Entries taken from a collection
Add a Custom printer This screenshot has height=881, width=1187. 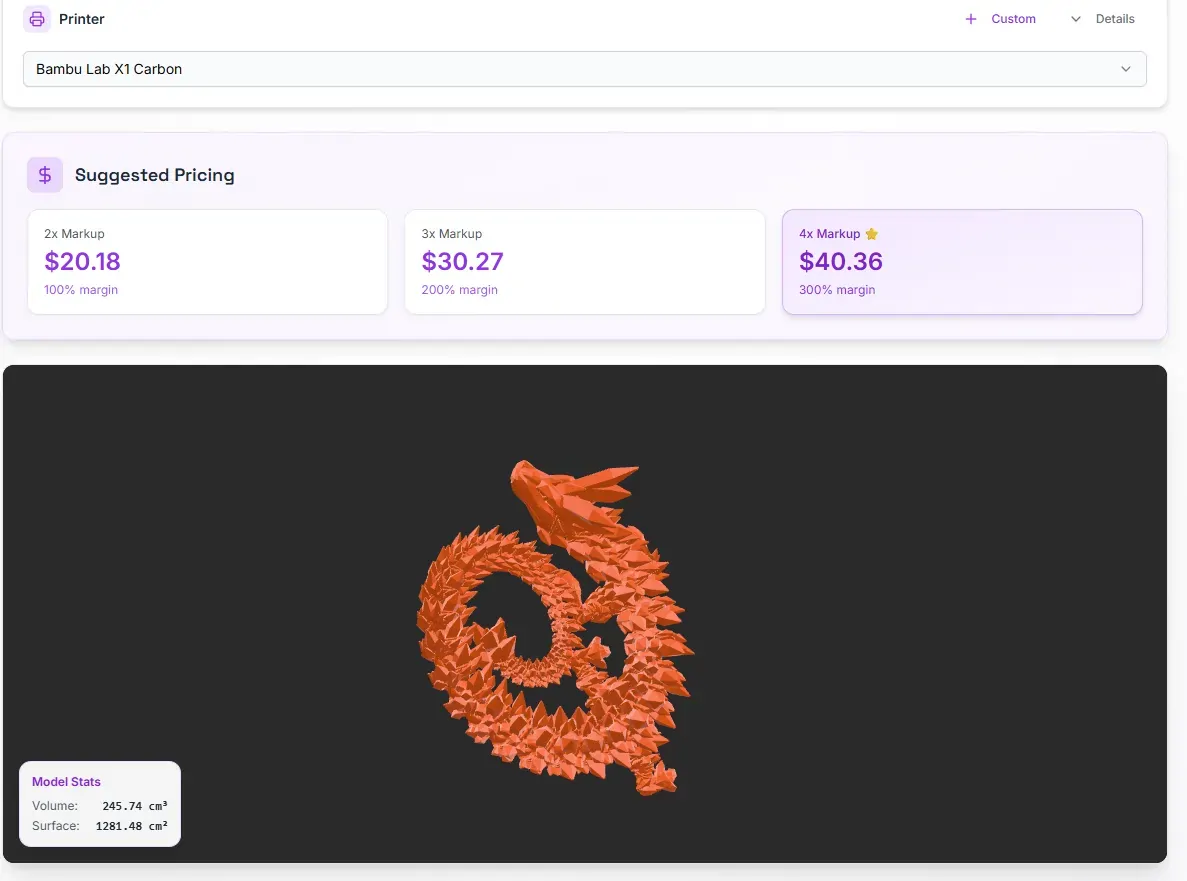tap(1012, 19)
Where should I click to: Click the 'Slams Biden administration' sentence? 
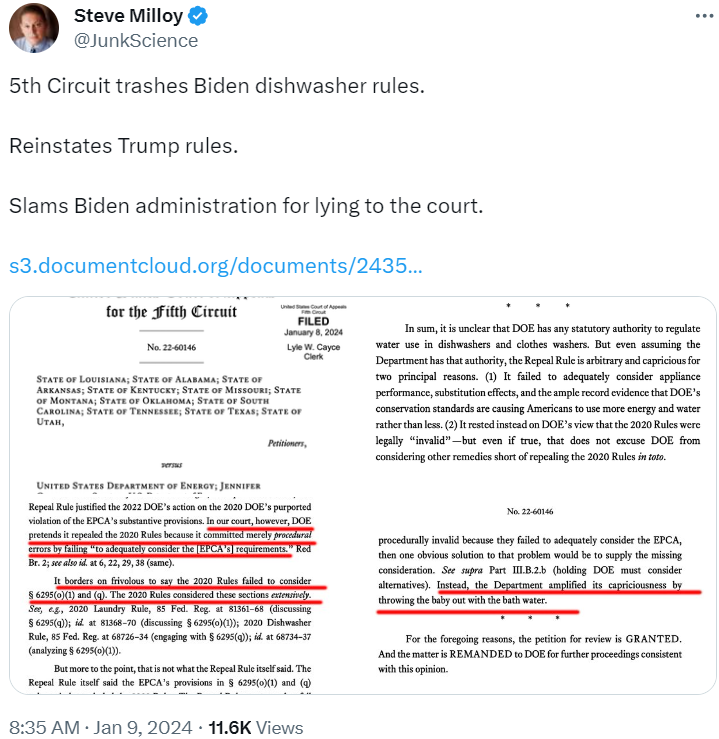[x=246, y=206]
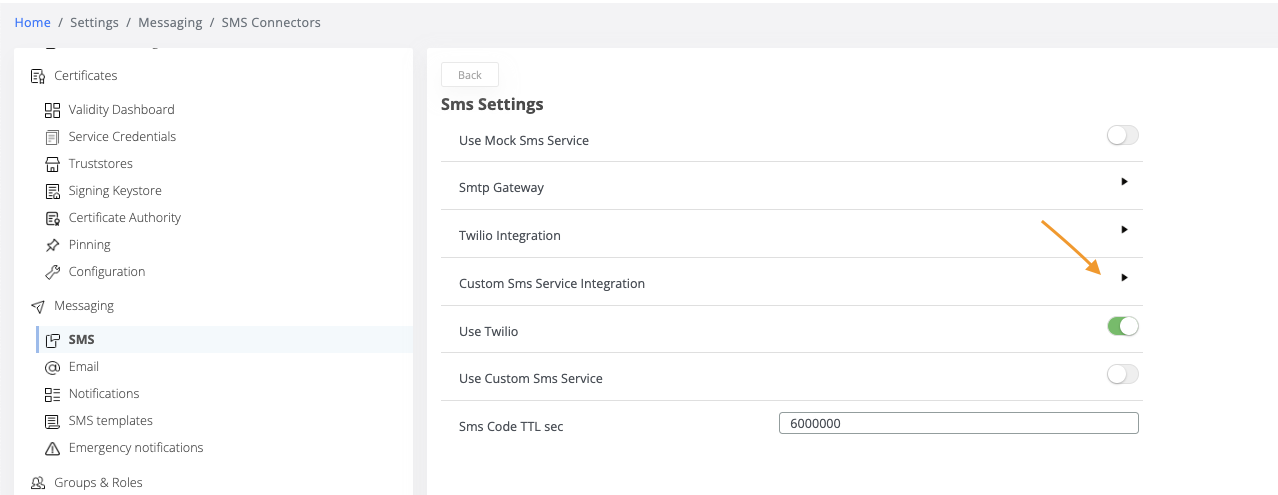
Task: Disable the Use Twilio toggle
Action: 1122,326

#### [Assignment]
When you find the line that contains "Where should I", retype it and every line after it through the end of the data above, exactly, with no pictures.

#### [Exercise answer]
Where should I click to: Click the 'Slams Biden administration' sentence? 
[x=246, y=206]
Task: Disable the Use Twilio toggle
Action: 1122,326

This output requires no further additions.